Automation also provides the SOC team with better data insights, allowing analysts to react more quickly when an incident occurs. This speed and agility is crucial because the magnitude of the loss is directly related to the time it takes to detect and respond to an attack. By defining the response window – the minimum period of time after which the impact of an attack becomes exponentially greater – enterprises can lessen the associated risks. 

Strengthening the enterprise security posture 

When developing a modern and efficient SOC, organisations must implement a cloud-native SIEM. Unlike traditional SIEMs that are expensive to deploy, own and operate, cloud-native SIEMs have no upfront costs and can collect data at scale across all users, devices, applications and infrastructure, both on-premises and in multiple clouds. A SIEM like Microsoft Sentinel, for example, leverages algorithms to connect and master data streams, and to ingest and verify alerts. By acting as a single security analytics platform that covers multiple cloud environments, the SIEM reports to security analysts with actionable, timely information to help prevent attacks. 
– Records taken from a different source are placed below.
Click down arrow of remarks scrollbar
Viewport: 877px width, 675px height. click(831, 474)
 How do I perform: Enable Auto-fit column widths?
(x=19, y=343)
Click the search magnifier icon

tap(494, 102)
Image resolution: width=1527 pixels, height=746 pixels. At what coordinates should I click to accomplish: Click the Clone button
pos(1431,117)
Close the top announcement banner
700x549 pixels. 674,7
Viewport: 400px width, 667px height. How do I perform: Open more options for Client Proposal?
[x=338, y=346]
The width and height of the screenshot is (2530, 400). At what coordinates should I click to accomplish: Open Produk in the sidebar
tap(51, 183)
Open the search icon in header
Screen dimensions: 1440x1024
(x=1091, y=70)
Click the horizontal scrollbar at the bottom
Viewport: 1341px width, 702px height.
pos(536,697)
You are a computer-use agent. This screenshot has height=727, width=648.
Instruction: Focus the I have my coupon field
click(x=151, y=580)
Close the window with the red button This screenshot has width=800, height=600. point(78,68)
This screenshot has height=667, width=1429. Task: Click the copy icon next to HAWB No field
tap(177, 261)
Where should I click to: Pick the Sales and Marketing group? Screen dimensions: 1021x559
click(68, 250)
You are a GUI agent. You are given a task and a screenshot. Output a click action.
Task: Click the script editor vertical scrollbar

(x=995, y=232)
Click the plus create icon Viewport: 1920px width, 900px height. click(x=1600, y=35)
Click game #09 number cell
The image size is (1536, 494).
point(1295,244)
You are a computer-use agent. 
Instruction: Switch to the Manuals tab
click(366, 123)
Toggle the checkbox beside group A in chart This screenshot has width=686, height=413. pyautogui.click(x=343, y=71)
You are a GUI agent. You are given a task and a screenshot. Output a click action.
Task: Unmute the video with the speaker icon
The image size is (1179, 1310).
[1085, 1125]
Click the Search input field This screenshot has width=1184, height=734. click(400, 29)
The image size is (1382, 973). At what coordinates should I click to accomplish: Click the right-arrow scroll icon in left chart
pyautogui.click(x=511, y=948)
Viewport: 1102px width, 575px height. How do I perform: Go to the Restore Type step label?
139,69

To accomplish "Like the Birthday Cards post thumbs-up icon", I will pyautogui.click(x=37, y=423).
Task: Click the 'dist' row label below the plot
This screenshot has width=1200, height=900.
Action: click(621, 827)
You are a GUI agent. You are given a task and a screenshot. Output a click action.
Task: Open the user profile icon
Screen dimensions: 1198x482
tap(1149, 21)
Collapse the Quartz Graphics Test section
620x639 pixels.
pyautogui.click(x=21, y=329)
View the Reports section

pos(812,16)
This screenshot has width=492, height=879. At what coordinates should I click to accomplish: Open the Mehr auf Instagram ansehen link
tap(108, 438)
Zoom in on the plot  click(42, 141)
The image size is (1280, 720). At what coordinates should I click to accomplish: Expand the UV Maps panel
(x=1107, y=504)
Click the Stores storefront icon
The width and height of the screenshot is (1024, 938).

Another pivotal part of a modern SOC is end point detection and response (EDR). This combines real-time continuous monitoring and collection of end point data with rule-based, automated analysis and response. Integrating EDR with the SOC supports a zero-trust approach, providing a centralised platform for monitoring end points and responding to incidents, often automatically. 

A data lake is also essential. It offers a centralised repository for storing, processing and securing unlimited quantities of structured, semi-structured and unstructured data from multiple sources.  

Once these cloud-native components are in place in the SOC, an MDR provider like CyberProof can offer multiple services, including orchestration and automation. This involves leveraging solutions to enable a full overview of the enterprise, making it easy to streamline threat and vulnerability management, incident response and security operations automation. Doing this alleviates the stresses of increasingly sophisticated attacks, growing volumes of alerts and long resolution time frames.  

MDR providers can also offer strategic, operational and tactical threat intelligence services, delivering evidence-based knowledge about existing or emerging threats to enable enterprises to make data-driven decisions. To support this, MDR providers can employ threat hunters to evaluate an enterprise’s network and develop security baselines, proactively pinpointing any policy violations within the network. This strengthens the cybersecurity ecosystem by incorporating a more proactive approach, while reducing the attack surface. 

Once an organisation has a modern, cloud-native SOC and the support of an MDR provider, it is well-equipped to effectively protect its critical assets against ever-evolving cybercrime.